Rewrite the material from the line containing "Focus the search models input field" down through the line containing "click(340, 24)", substituting "text box" for "input field" and changing nothing else. Omit the pictures from your answer.

**WORKING DATA**.

<<<<

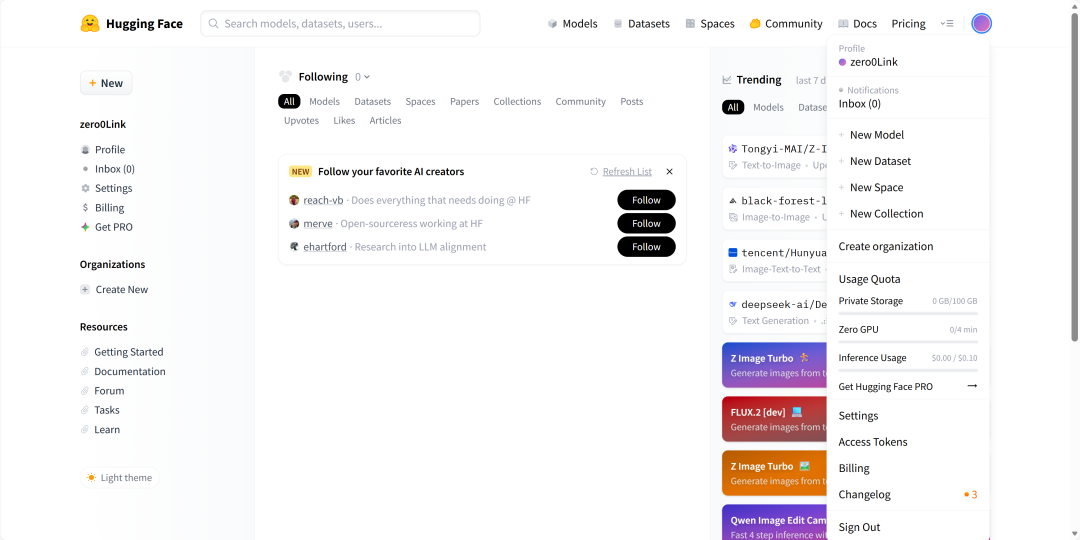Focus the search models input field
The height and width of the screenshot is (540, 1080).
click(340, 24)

>>>>
<<<<

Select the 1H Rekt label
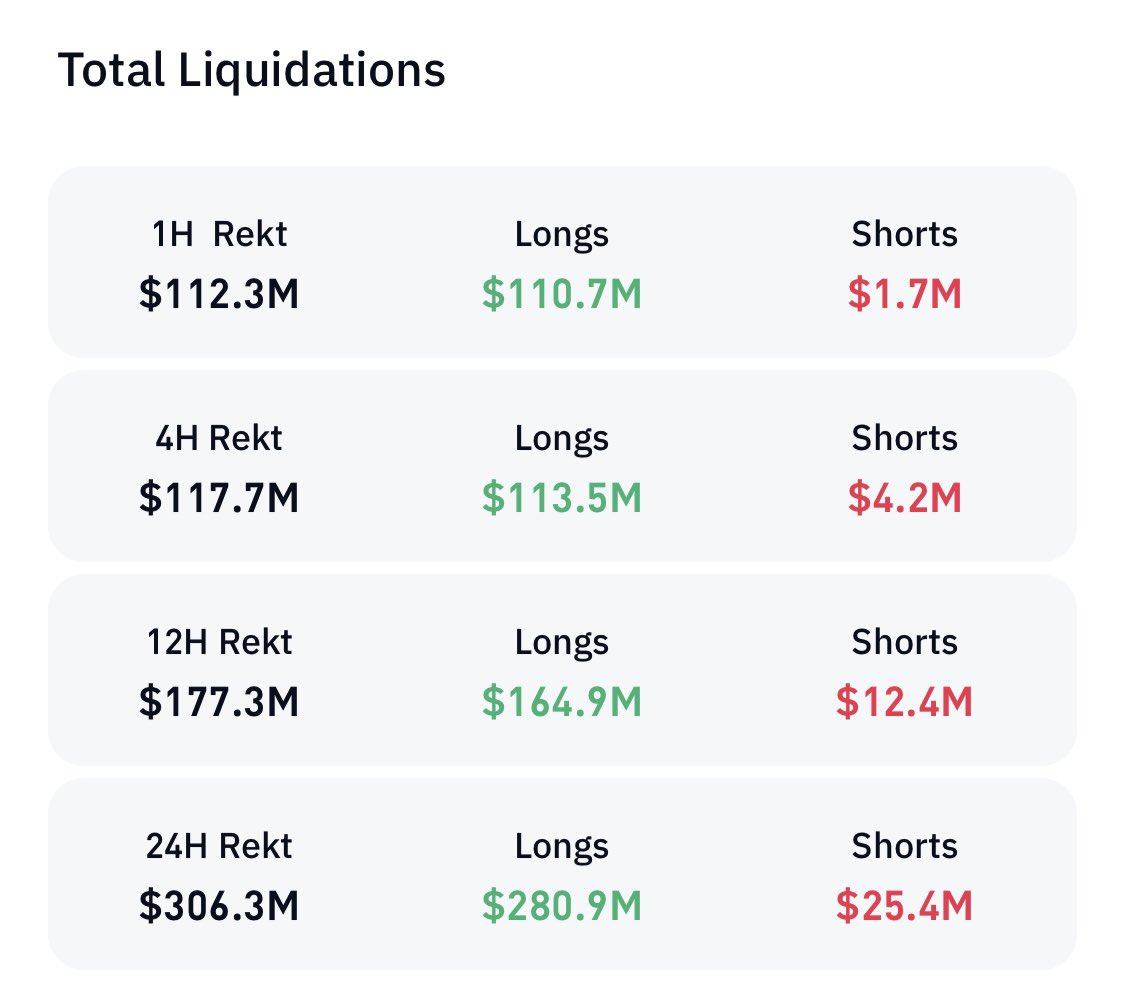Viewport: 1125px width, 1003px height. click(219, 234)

>>>>

**WRITTEN RESPONSE**.
Focus the search models text box
The height and width of the screenshot is (540, 1080).
click(340, 24)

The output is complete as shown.